Queste piante, una volta coltivate, trinciate e interrate fresche, rilasciano composti volatili tossici per i nematodi, simulando l’effetto dei fumiganti chimici ma in modo naturale.
Per ottenere un risultato efficace, la semina va effettuata tra le file degli olivi, scegliendo il periodo più adatto alla zona, che potrebbe essere la fine estate o inizio autunno nelle regioni temperate o fine inverno o inizio primavera nelle aree più calde. Quando le piante raggiungono la fioritura, devono essere trinciate finemente e interrate entro poche ore per evitare la dispersione dei composti attivi.
La biofumigazione sarà più efficace se il terreno è umido e se, subito dopo l’interramento, si procede con un’irrigazione di almeno 30-40 mm d’acqua, preferibilmente in giornate calde, per stimolare il rilascio dei composti volatili.
Nei vivai e negli oliveti giovani, dove la pressione dei nematodi è più elevata, si possono adottare strategie localizzate, come la semina di Brassicacee attorno al tronco su piccole porzioni di terreno o pacciamatura verde trinciata, utilizzando senape o rafano freschi provenienti da altre aree, da mescolare al terreno superficiale per amplificare gli effetti nematocidi.
Per favorire una maggiore biodiversità microbica nel suolo e ridurne nel tempo la densità delle popolazioni di nematodi galligeni è possibile utilizzare compost maturi e letami ben umificati, acidi umici e fulvici, prodotti a base di funghi e batteri antagonisti, come Bacillus firmus e Purpureocillium lilacinum.
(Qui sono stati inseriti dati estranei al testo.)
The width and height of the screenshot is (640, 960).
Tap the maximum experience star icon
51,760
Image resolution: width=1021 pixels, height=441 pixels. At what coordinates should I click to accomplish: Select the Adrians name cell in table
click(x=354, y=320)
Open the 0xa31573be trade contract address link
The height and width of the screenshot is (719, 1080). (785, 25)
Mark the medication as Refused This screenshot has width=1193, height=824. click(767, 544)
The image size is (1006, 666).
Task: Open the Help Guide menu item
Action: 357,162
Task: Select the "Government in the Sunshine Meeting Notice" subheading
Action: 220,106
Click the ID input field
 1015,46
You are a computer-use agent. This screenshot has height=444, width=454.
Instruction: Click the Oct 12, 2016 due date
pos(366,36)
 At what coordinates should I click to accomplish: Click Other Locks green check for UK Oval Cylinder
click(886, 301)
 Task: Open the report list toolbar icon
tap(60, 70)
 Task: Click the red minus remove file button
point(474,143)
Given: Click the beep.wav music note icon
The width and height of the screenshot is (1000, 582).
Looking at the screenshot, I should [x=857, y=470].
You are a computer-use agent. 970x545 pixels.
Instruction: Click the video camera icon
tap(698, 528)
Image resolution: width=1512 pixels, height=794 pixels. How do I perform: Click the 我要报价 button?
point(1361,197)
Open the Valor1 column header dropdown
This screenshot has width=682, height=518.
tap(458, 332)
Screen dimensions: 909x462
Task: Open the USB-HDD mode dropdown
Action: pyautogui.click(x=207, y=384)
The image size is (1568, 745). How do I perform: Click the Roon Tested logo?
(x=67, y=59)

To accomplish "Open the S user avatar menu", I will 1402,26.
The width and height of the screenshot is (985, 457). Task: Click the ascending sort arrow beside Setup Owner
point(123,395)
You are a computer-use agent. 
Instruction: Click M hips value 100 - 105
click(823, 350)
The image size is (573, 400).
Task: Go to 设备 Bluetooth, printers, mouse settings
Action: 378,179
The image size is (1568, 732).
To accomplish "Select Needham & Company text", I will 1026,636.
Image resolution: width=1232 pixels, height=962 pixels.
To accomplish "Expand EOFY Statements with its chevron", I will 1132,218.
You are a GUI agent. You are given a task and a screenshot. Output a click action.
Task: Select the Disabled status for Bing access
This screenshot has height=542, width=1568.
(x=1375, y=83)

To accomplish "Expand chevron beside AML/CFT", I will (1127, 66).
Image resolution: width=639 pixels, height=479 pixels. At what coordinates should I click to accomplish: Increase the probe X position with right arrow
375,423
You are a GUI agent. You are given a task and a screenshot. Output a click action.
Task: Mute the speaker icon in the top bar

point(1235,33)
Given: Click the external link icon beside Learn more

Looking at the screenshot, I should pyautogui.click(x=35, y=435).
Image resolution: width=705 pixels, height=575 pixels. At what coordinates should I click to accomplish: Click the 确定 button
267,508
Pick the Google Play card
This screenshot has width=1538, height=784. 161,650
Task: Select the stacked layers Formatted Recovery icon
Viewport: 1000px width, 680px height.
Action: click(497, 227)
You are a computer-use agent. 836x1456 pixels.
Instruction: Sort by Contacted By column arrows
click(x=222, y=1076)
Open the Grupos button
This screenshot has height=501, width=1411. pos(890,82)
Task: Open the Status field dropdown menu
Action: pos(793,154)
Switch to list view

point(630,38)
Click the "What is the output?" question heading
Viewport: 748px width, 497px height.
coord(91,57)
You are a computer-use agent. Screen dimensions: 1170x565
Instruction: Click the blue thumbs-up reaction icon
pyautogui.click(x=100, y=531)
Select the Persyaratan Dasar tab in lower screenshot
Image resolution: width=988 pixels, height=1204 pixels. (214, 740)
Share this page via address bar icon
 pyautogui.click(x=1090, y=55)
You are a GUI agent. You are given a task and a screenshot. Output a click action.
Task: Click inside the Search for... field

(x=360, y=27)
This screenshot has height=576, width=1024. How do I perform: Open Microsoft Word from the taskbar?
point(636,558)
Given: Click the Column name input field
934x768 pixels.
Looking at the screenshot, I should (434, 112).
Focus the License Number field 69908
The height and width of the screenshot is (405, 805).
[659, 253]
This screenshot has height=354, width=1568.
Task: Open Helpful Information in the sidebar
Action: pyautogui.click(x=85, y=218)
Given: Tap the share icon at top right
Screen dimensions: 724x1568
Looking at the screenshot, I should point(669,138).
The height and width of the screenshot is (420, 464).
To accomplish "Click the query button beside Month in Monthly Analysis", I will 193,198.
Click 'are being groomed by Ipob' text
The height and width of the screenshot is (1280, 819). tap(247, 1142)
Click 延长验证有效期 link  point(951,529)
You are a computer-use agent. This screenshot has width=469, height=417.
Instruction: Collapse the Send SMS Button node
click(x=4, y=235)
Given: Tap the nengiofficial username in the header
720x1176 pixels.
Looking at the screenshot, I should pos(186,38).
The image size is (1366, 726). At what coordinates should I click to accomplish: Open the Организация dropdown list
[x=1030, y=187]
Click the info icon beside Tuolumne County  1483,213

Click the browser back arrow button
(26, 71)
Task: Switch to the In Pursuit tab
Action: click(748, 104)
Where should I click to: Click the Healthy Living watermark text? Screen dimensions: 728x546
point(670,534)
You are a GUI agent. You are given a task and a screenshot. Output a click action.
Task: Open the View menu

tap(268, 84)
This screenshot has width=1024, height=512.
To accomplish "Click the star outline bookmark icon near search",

Pure formulati a base olio di neem, aglio e piretro naturale, contribuiscono alla riduzione della pressione parassitaria.
Conclusioni
I nematodi galligeni del genere Meloidogyne rappresentano una minaccia spesso sottovalutata per l’olivicoltura, in particolare nelle fasi giovanili o nei vivai, ma anche in impianti adulti situati su suoli leggeri o stressati. La loro presenza compromette la funzionalità delle radici, riduce l’efficienza nutrizionale e idrica delle piante e, nel tempo, ne mina la produttività.